=== Instructions ===
A - In the blog post about fear, rewrite the part from "but i prefer" to "the tolerance hat)", putting "report" in place of "article".
B - Answer these from the blog post about fear:
(i) What part of a person does the genetic disease in the story damage?
(ii) Which comic book character does Brian suggest as the better reference?
(iii) Who plays that character, according to tully?

**** Selected passage ****

Friday, December 17, 2010

Fear Not

Wonder Woman is for real.
Not really.
It's just a story about a women who has some genetic disease that damages a certain portion of the brain that creates fear in a person.

Forget for a moment how a women like this would behave if she were also suffering from PMS... (ok, just an aside: why is it that women are said to suffer from PMS, when it's the rest of us who do the actual suffering???).

Imagine now, should the government get a hold of this disease, and find a way to infect our special forces guys with it, or something like that...

11 comments:

Foxfier, formerly Sailorette said...

Being a total bitch really isn't any fun. Might be more of a woman thing-- I HATE being mean. Might be a social thing. Let my blood or chemistry get out of whack, though.... (to make it worse, nobody EVER leaves you alone when you ask them to. NEVER!!!!!!)

my name is Amanda said...

Foxfier is right. Women are more likely to want to "be nice." It's less socially acceptable for them to speak their minds or disagree.

PMS for me: It's not that innocent people are suffering. It's when I'm less likely to let people get away with petty/mean/inconsiderate crap. I agree that it's bitchy, and I'm proud of it.

Although in general, I *try* to always speak my mind, and I also try to be nice. Awareness of the need to act nice, awareness of probably PMS things happening - awareness is good, and more likely to lead to rational behavior, even when the hormones are wreaking havoc.

Brain-damaged fearless lady: Huh, interesting.

I wonder if there are any brain-damaged men out there - with the same thing - only it's expected for men to be fearless, so this quality hasn't been noticed in them?

They should do a study of the nasty part of the brain that is activated in some humans when they start commenting on the internet. I bet it's related to the part of the brain that causes people to act like assholes in traffic.

Brian said...

OK, I haven't even managed to read the article yet because the anatomy of that brain in the picture at the top is COMPLETELY wrong...

Sorry, I just had to say that. I'll be back in a sec...

Brian said...

Actually, the question of whether or how this would manifest in males is a really good one. Especially adolescent ones.

Seriously though, if you were going to make a comic book reference here...Daredevil. Definitely Daredevil.

Gino said...

but i prefer wonder woman. its all about the bustline, for me.

kr said...

grumpy grumpy that the article makes it sound like a New Discovery, this aspect of amygdala function (which I knew it wasn't), and then additionally grumpy because the article concludes with 'we knew this all along' ... irresponsible sensationalists. Calling yourself science writers. Pff.

(Grump grump grump grump she stomps off ... probably not PMSy, just too tired to bother putting on the tolerance hat)

it's probably ironic that the idea of someone without the function of "fear" causes me to get jitters ...

tully said...

I'm with Brian here. Being blind while fighting crime warrants far more fear than being a woman. But moreover, inasmuch as Daredevil is played by Ben Affleck, he is at least as hot as Wonder Woman.

Gino said...

i think kr needs chocolate.

tully said...

Godiva or Denzel?

kr said...

kr would like a bath in chocolate, but it's prohibitively expensive.

lumberjack said...

I can relate to this. My wife has damage to the region of the brain that controls the desire to make sandwiches, answer the door, or put the new roll of toilet paper on the holder.

Thank goodness, she's been able to adapt.

**** Provided records ****

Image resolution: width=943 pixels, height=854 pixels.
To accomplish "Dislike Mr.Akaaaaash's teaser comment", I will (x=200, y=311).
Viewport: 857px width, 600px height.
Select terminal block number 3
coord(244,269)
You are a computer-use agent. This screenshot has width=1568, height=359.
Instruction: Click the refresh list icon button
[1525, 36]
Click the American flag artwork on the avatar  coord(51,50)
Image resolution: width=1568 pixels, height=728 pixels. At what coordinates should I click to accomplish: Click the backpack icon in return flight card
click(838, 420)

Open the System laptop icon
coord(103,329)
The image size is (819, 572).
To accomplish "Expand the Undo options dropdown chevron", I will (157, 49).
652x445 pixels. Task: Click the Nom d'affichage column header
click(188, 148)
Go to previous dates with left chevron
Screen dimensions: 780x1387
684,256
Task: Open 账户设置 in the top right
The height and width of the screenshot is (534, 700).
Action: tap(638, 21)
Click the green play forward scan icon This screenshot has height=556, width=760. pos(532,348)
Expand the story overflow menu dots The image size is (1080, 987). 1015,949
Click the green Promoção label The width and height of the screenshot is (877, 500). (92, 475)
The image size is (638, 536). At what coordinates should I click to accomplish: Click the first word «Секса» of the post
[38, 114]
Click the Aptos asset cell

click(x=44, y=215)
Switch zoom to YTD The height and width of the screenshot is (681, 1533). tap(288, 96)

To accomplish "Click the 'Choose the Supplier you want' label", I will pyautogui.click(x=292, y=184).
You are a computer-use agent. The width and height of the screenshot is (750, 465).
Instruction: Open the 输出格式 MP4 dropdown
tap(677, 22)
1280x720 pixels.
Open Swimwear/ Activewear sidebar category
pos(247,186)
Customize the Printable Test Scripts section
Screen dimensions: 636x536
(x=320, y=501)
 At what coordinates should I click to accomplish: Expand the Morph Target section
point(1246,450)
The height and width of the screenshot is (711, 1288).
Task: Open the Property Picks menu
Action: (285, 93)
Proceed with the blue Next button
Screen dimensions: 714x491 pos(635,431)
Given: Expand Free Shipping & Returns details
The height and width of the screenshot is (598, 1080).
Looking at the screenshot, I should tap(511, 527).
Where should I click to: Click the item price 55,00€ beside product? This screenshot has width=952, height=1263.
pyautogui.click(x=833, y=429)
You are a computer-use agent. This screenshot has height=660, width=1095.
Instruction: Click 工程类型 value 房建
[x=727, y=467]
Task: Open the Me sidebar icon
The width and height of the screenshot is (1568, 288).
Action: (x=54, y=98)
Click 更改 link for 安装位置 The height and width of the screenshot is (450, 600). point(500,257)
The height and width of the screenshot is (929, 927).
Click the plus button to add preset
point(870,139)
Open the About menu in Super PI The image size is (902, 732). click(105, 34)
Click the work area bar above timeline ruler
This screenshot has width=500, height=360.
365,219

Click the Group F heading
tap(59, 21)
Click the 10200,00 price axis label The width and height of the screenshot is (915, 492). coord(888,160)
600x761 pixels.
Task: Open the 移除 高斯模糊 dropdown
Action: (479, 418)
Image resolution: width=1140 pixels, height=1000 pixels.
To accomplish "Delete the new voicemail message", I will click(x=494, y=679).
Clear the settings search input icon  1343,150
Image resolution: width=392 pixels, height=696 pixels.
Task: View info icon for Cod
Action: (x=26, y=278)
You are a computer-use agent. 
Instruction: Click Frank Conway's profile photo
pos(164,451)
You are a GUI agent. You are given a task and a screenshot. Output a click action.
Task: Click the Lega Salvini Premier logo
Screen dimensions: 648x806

****

=== Answers for the tasks ===
A -
but i prefer wonder woman. its all about the bustline, for me.

kr said...

grumpy grumpy that the report makes it sound like a New Discovery, this aspect of amygdala function (which I knew it wasn't), and then additionally grumpy because the report concludes with 'we knew this all along' ... irresponsible sensationalists. Calling yourself science writers. Pff.

(Grump grump grump grump she stomps off ... probably not PMSy, just too tired to bother putting on the tolerance hat)

B -
(i) A certain portion of the brain that creates fear in a person.
(ii) Daredevil.
(iii) Ben Affleck.